KUTIPAN BACAAN:
• • •

Setelah Muswil, Semua Bahagia Kok; Percayalah Pengurus Bukan Robot


Setelah Muswil, Semua Bahagia Kok; Percayalah Pengurus Bukan Robot

M. Sadli Umasangaji
(Founder Celoteh Ide)






Kata Bahagia itu dikeluarkan berkali-kali oleh Surahman Manan. Saya bahagia begitu katanya. Kata bahagia itu mengindikasi bahwa kita telah selesai dalam sebuah tanggung jawab. Selain itu kata bahagia itu juga mengindikasi bahwa Surahman mulai menjadi seperti kakanda-kakanda KAMMI, alumni.

 

Secara pribadi saya ingin menuliskan ini sebatas sebagai refleksi atas apa yang dituliskan Zulfikar, bisa dibilang yang dituliskan Zulfikar adalah kritikan sekaligus tudingan, saya mengatakan bahwa kritikan itu bisa bersifat koreksi, tapi tudingan sifatnya indikasi penyudutan secara negatif. Dan penyudutan secara negatif ini tidak baik dalam koreksi organisasi. Toh karena surat itu pula Pengurus Wilayah dengan sindiran dituduh ‘kerasukan jin’ secara tidak etis di dalam grup Masyarakat KAMMI Maluku Utara.

• • •

BARIS DATA:
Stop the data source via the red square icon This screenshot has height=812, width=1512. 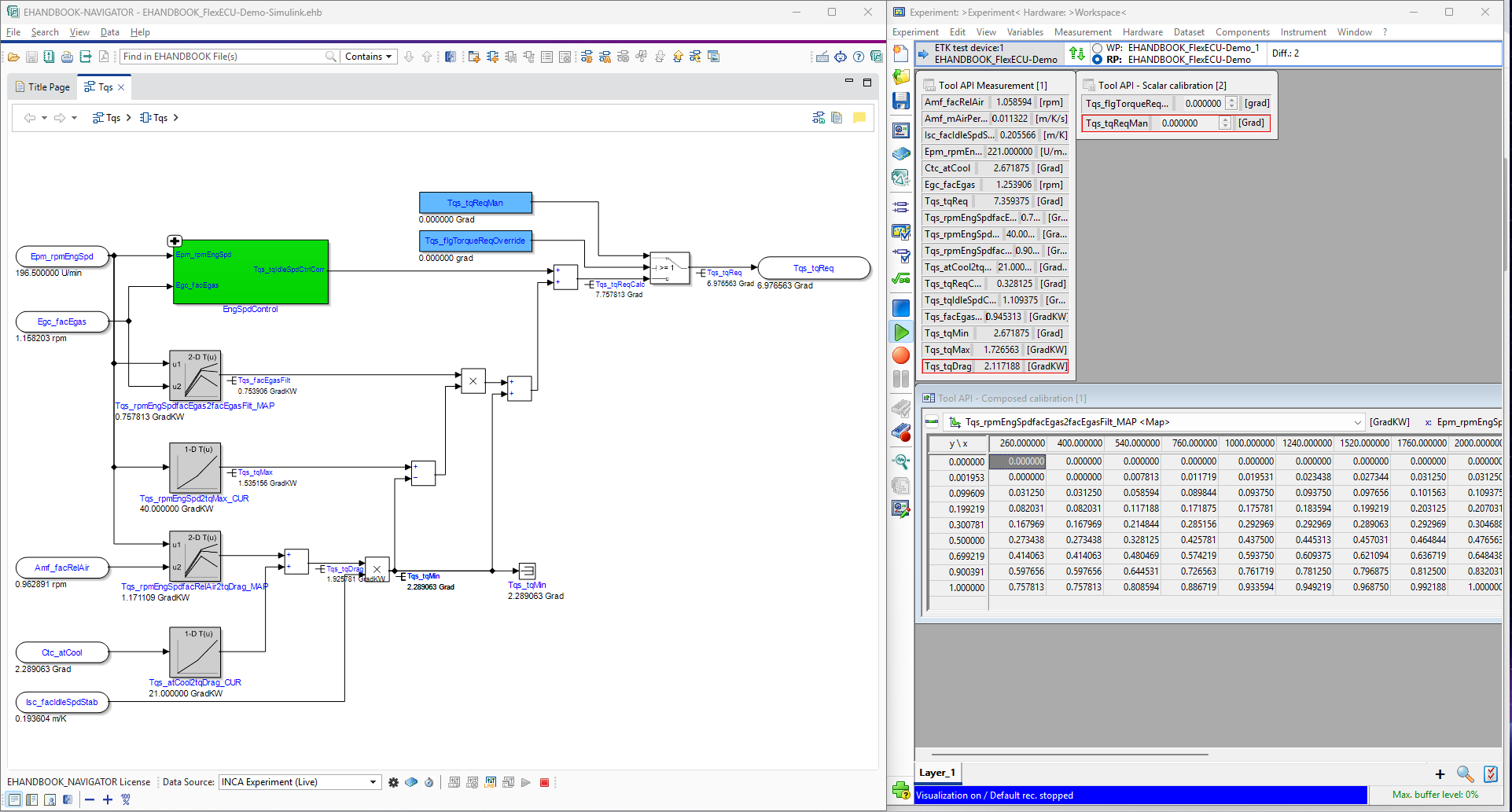pos(543,782)
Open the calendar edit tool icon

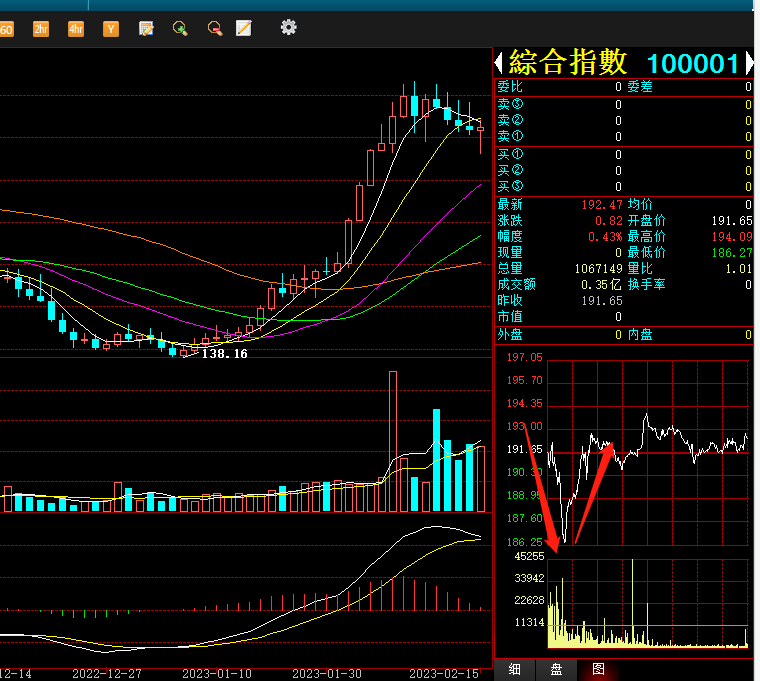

• • •

TUGAS:
[1] Jawab pertanyaan berikut berdasarkan tulisan tentang Muswil.
(a) Siapa yang berkali-kali mengucapkan kata "bahagia"?
(b) Tulisan siapa yang direfleksikan oleh penulis?
(c) Di grup apa Pengurus Wilayah dituduh "kerasukan jin"?
[2] Teruskan tulisan tentang Muswil mulai setelah kalimat terakhirnya.
Materi tersebut tidak perlu dipakai.

JAWABAN:
[1]
(a) Surahman Manan.
(b) Tulisan Zulfikar.
(c) Grup Masyarakat KAMMI Maluku Utara.

[2]
Pertama, tudingan bahwa PW KAMMI Malut sengaja tidak memberikan rekomendasi pada salah seorang kader untuk ikut serta dalam DM III. Saya ingin katakan bahwa pertama, kader yang bersangkutan sudah melakukan mutasi daerah dari KAMMI Kota Ternate, kedua, yang bersangkutan belum pernah menjadi pengurus wilayah Maluku Utara, jabatan terakhir yang bersangkutan sebelum mutasi ke daerah lain dan kembali ke sini adalah pengurus daerah Kota Ternate. Bila demikian, pertama, harusnya yang bersangkutan mengurusi surat mutasi ke daerah dimana dia studi bila dia aktif lagi di KAMMI Daerah tempat dia studi. Kondisi yang bersangkutan sama dengan saya, yang saya lakukan untuk ikut DM III ketika sedang studi bukanlah meminta rekomendasi dari PW Malut padahal jabatan terakhir saya adalah pengurus di wilayah tapi saya minta adalah surat mutasi untuk aktif di KAMMI Daerah tempat studi, dari sanalah rekomendasi untuk DM III dikeluarkan. Memang ini sudah terlanjur tapi logika organisasi tidak boleh dangkal apalagi yang menulis surat sudah berbicara soal aturan organisasi.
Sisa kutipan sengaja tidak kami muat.